Nell’enorme mercato del web l’attenzione è una risorsa scarsa, e dunque estremamente preziosa. Per catturarla e gestirla si devono mettere in campo le più elaborate strategie, al punto che si potrebbe parlare di un’autentica ingegneria della dipendenza
L’evoluzione degli strumenti che usiamo ogni giorno verso un modello di questo genere non è stata prevista o voluta dai loro stessi ideatori, anche se varrebbe la pena ricordare che Mark Zuckerberg, capo di Facebook, non è digiuno di nozioni su come funziona la mente umana, essendosi specializzato in Psicologia oltre che in Informatica a Harvard. Essa è piuttosto l’esito estremo di un modello di business basato sulla “economia dell’attenzione”, che sul web – contrariamente a quanto avviene con media tradizionali come radio, TV e giornali – non è l’attenzione di un gruppo indifferenziato, ma di ogni singolo utente, con i suoi gusti e preferenze accuratamente rilevati e utilizzati in modo da proporgli pubblicità, prodotti e servizi confezionati sulla base dei suoi interessi.

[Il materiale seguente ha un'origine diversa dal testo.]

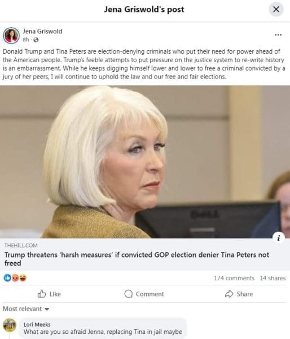The image size is (290, 339).
Task: Open Lori Meeks commenter name link
Action: 37,324
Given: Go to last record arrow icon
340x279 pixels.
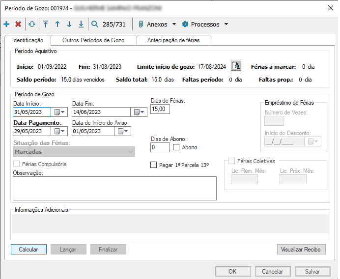Looking at the screenshot, I should tap(81, 24).
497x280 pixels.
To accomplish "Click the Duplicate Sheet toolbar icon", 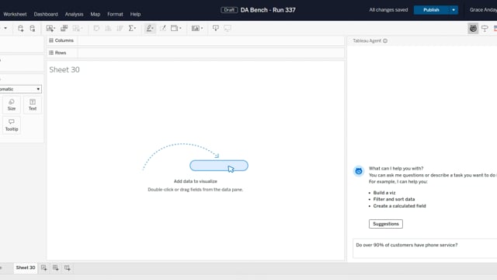I will pyautogui.click(x=64, y=28).
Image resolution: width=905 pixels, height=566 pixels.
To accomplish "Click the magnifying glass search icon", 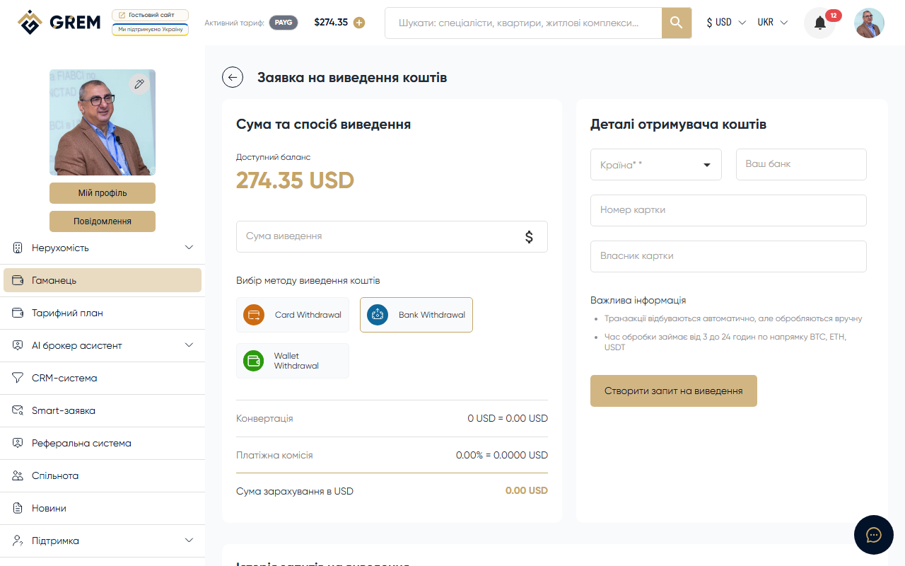I will tap(675, 23).
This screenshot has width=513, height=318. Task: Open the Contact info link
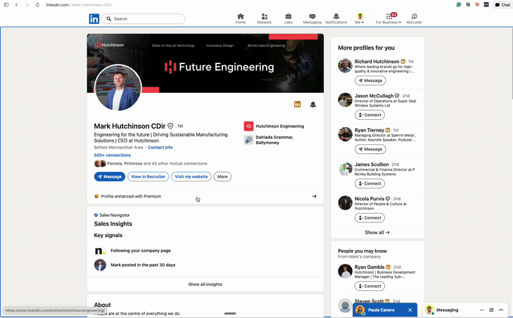pyautogui.click(x=160, y=147)
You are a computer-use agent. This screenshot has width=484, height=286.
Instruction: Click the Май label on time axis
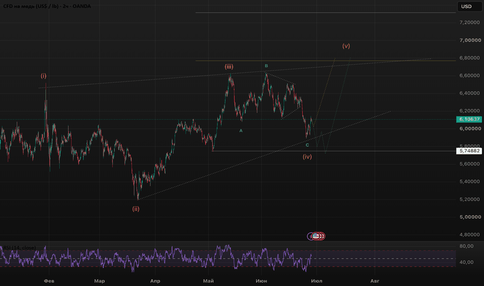click(x=208, y=281)
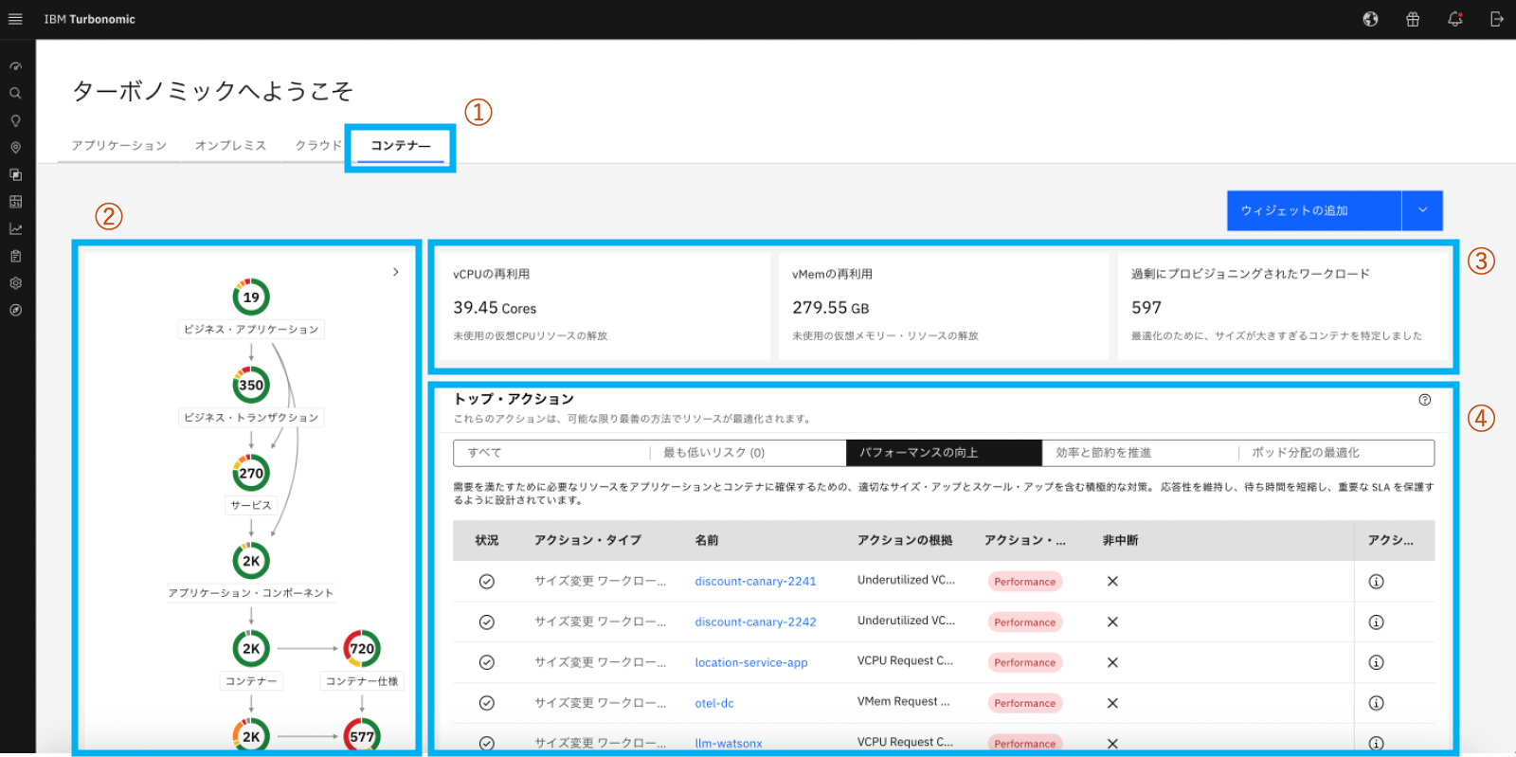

Ma nell’enorme mercato del web l’attenzione è una risorsa scarsa – sollecitata da miriadi di proposte concorrenti –, e dunque estremamente preziosa. Per catturarla e gestirla si devono mettere in campo le più elaborate strategie, al punto che si potrebbe parlare di un’autentica “ingegneria della dipendenza”, studiata a tavolino per indurci a usare gli strumenti tecnologici – in primis lo smartphone – per un tempo sempre maggiore. Il rapporto con questi strumenti è ormai basato su un automatismo: controlliamo il cellulare in media 150 volte al giorno, e ci colleghiamo a Facebook senza nemmeno rendercene conto o quando abbiamo in mente di fare tutt’altro.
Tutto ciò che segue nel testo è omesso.